Gnumeric formatting problem.



  • I could find workarounds for this, but I'm curious if there's any way of handling this problem within Gnumeric.

    I have a list of paces, e.g.

    15:16
    15:48
    16:16
    16:05
    17:36
    16:18
    17:30
    17:50
    15:51

    I want Gnumeric to recognize them as minutes and seconds. However, Gnumeric thinks they're hours and minutes. And so when I change the format to minutes and seconds, Gnumeric thinks that they were already hours and minutes, and so converts that to minutes and seconds.

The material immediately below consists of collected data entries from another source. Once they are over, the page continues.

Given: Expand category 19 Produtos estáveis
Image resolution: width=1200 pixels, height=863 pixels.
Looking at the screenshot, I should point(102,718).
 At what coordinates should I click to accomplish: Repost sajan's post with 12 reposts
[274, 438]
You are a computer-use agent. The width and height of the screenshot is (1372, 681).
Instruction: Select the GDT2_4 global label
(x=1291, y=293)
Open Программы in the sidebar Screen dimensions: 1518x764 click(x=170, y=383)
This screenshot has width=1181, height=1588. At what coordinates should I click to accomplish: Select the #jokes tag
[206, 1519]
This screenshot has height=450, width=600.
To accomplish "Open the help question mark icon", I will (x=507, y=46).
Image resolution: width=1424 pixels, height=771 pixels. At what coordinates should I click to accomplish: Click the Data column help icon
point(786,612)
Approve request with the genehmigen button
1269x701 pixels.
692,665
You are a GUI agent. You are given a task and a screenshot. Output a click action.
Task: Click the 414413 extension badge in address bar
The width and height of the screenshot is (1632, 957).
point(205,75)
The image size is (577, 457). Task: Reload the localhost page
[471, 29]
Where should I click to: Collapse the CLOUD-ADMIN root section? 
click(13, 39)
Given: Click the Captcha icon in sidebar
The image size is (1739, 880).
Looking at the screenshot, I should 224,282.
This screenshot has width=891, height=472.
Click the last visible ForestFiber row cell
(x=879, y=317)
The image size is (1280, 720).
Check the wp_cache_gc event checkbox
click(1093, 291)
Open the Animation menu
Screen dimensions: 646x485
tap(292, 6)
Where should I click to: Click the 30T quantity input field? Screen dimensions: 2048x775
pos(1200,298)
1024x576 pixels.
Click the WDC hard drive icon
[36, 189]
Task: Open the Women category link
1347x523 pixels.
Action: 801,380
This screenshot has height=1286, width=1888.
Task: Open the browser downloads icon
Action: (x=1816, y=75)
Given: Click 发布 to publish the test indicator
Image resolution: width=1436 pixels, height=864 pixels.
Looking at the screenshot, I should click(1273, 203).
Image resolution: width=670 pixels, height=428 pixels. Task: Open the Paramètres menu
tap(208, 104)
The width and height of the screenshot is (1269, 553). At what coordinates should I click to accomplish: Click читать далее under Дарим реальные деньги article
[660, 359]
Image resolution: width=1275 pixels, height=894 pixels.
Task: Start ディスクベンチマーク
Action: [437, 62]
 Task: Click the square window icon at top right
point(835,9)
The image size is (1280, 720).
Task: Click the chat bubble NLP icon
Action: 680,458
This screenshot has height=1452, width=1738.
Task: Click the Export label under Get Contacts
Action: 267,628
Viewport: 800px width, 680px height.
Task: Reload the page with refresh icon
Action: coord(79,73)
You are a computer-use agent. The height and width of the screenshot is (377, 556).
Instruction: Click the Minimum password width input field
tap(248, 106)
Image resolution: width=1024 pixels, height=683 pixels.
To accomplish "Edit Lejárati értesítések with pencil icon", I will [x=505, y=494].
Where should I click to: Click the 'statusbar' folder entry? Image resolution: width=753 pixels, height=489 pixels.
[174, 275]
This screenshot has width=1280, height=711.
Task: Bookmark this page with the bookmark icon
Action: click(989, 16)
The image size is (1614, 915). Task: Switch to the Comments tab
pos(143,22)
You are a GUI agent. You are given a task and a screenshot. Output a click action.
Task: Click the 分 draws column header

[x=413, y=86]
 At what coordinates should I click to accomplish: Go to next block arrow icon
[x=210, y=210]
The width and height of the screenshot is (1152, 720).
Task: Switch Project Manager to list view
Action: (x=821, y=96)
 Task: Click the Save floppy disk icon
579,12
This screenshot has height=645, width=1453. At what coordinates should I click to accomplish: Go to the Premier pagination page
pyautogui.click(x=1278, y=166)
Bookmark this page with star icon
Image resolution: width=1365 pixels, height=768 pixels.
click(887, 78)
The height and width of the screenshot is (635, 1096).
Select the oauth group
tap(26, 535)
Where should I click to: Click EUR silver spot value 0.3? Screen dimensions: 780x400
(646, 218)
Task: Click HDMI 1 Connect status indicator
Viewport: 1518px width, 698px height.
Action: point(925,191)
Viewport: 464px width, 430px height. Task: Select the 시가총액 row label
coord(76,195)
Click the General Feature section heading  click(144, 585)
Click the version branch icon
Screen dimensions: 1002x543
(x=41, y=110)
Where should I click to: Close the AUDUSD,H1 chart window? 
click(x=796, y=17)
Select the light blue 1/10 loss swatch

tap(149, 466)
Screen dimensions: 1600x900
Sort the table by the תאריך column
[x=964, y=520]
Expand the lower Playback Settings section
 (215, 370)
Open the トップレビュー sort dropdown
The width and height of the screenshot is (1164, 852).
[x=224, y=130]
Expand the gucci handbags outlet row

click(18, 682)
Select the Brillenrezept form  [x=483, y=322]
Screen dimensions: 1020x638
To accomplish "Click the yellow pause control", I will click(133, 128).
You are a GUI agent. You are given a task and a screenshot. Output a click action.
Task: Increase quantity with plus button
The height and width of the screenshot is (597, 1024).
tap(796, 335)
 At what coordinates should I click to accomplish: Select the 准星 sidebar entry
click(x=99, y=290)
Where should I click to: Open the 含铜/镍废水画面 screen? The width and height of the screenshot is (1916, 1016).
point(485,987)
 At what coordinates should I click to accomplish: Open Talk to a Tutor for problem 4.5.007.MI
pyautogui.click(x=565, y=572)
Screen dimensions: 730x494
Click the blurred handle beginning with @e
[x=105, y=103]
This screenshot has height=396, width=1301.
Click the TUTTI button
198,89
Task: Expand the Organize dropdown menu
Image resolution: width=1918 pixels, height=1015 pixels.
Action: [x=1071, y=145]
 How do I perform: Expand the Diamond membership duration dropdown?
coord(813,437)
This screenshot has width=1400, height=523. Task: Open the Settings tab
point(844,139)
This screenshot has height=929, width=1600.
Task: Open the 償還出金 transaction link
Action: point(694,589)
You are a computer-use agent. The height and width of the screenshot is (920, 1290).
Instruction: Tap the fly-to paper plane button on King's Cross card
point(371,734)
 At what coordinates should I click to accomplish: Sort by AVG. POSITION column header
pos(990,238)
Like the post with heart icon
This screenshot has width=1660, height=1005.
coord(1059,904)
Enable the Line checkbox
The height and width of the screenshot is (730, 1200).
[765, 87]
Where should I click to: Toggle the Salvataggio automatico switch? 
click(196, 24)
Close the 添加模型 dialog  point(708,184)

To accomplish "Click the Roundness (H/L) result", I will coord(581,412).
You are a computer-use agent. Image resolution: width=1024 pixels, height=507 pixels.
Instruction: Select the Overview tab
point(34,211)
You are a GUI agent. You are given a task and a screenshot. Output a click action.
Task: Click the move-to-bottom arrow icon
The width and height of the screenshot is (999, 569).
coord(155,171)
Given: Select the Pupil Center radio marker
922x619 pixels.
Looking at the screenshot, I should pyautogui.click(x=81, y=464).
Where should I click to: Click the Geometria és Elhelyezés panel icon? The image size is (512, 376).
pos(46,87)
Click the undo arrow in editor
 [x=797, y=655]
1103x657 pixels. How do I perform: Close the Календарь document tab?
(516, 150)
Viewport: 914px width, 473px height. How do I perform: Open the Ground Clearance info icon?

    For example, suppose I had a time 10:02. (ten minutes and two seconds)
    Then I formatted it as minutes and seconds. It will change it to 602:00.

    Even if I have the cells already formatted as minutes and seconds, as soon as I put a formula in there, it messes it up somehow and changes the format to hours and minutes (but gets the math wrong) and then when I change the formatting to minutes and seconds, it assumes it's already hours and minutes.

    So the problem is that it's trying to help me too much. I want to change the format without it second-guessing me.

    There doesn't seem to be a Gnumeric forum in existence.

    P.S. So the problem seems to happen when I try to multiply an integer (miles) times a pace in mm:ss. So I have a formula

    =(F1194+I1193/2)*H1193
    

    Where F and I are integers, and H is a pace in the format mm:ss.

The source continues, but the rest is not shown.